• [Records]:
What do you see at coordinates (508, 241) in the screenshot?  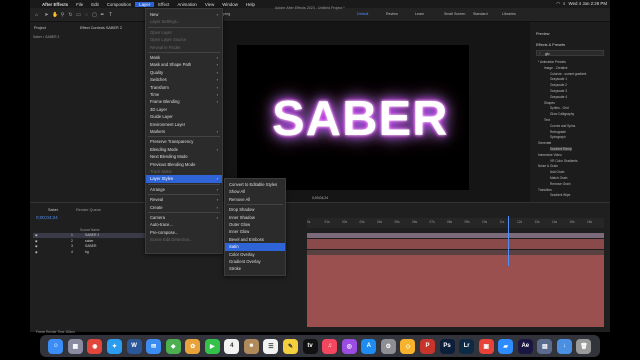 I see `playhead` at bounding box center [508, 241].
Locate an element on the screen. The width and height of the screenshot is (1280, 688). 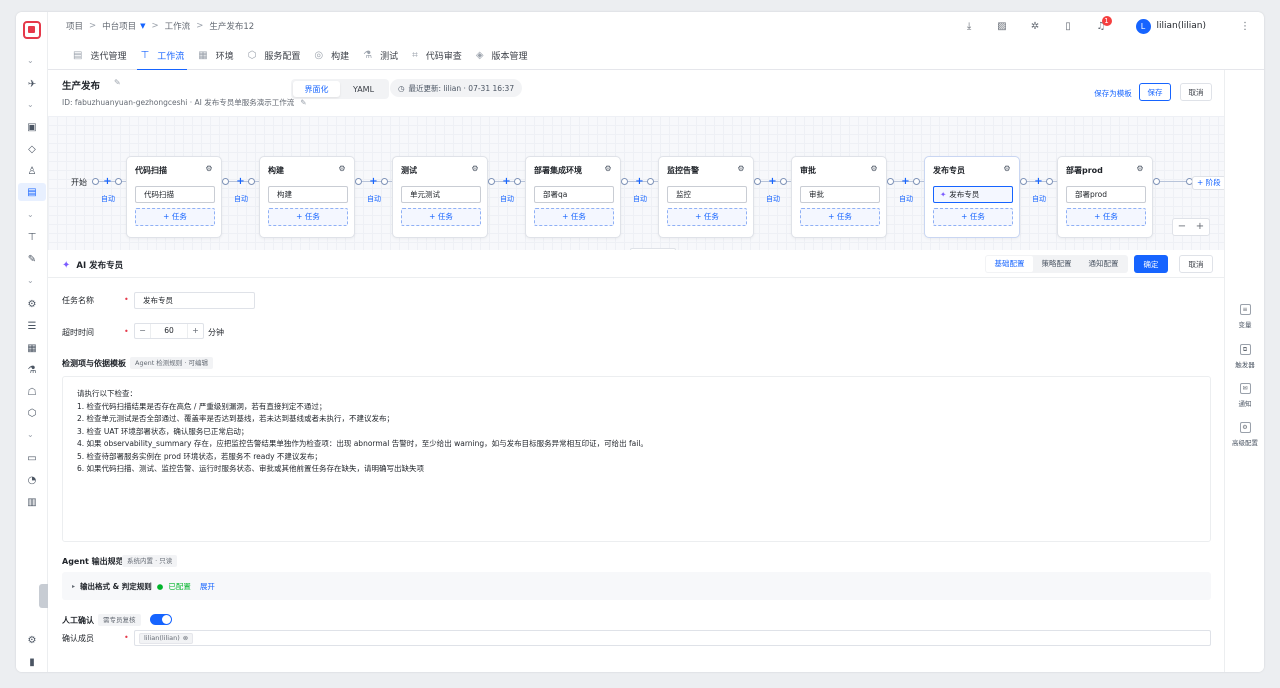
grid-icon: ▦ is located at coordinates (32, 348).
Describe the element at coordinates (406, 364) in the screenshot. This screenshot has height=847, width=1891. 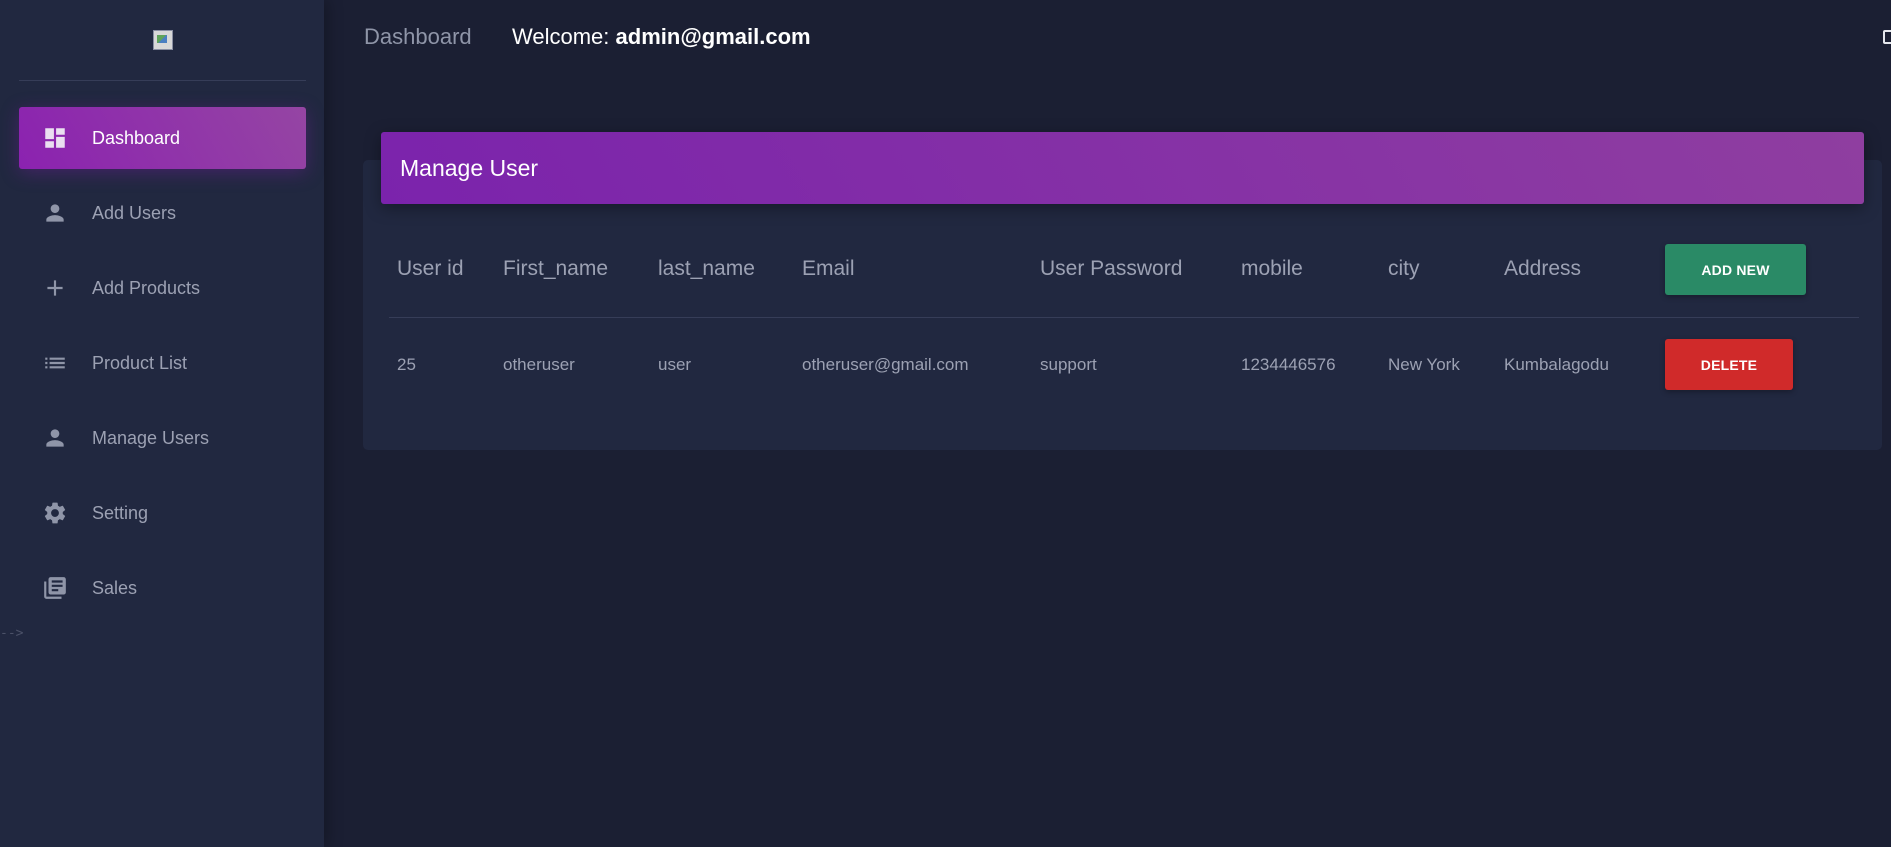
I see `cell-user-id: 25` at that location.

• [Prompt]: Please render the rows as a numbered list, starting at the row that contains "Locate an element" and continuing through the last row above, with blank lines omitted and the pictures left out.

• [Result of the task]:
1. Locate an element on the screen. The width and height of the screenshot is (1280, 688). 
2. grid-icon: ▦ is located at coordinates (32, 348).
3. Describe the element at coordinates (406, 364) in the screenshot. This screenshot has height=847, width=1891. 
4. I see `cell-user-id: 25` at that location.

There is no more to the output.